Correlations and synchronization in a Bose-Fermi mixture

TL;DR

This paper develops a mean-field framework to analyze correlations and synchronization in a Bose-Fermi mixture across different fermionic regimes, deriving reduced equations and studying ground state properties and dynamics.

Contribution

It introduces a variational approximation-based method to derive 1D and 2D coupled equations for Bose-Fermi mixtures, including interaction effects and fermionic regimes.

Findings

Correlations depend strongly on inter-species interaction sign and strength.

Fermionic component significantly influences correlations, especially in the unitarity regime.
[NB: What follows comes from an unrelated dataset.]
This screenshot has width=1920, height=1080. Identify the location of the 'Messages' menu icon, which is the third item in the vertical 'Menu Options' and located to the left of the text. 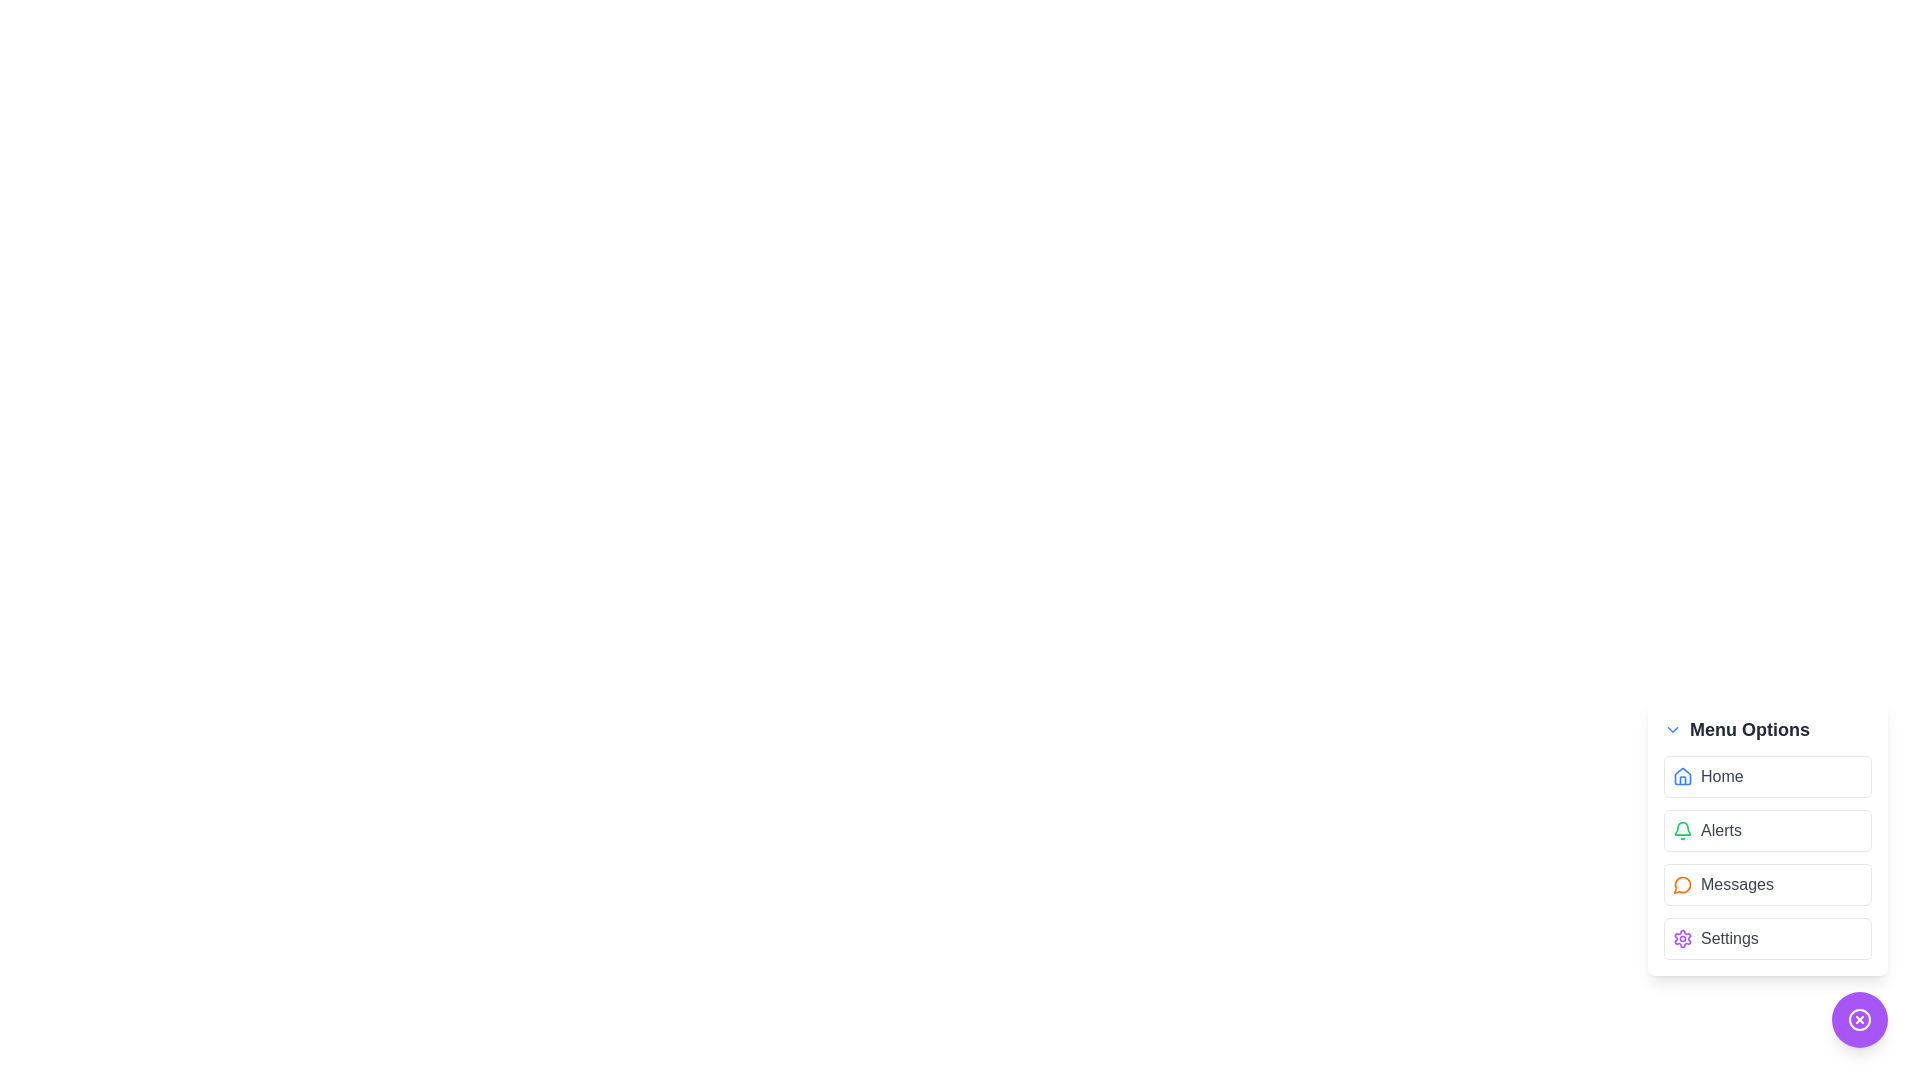
(1681, 884).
VA results agree well with full numerical solutions.

Abstract

We study a Bose-Fermi mixture within the framework of the mean-field theory, including three possible regimes for the fermionic species: fully polarized, BCS, and unitarity. Starting from the 3D description and using the variational approximation (VA), we derive 1D and 2D systems of equations, under the corresponding confining potentials. This method produces a pair of nonlinear Schr\"{o}dinger (NLS) equations coupled to algebraic equations for the transverse widths of the confined state. The equations incorporate interactions between atoms of the same species and between the species, assuming that the latter can be manipulated by means of the Feshbach resonance (FR). As an application, we explore spatial density correlations in the ground state (GS) between the species, concluding that they strongly depend on the sign and strength of the inter-species interaction. Also studied are the dynamics of the mixture in a vicinity of the GS and the corresponding spatiotemporal inter-species correlation. The correlations are strongly affected by the fermionic component, featuring the greatest variation in the unitary regime. Results produced by the VA are verified by comparison with full numerical solutions.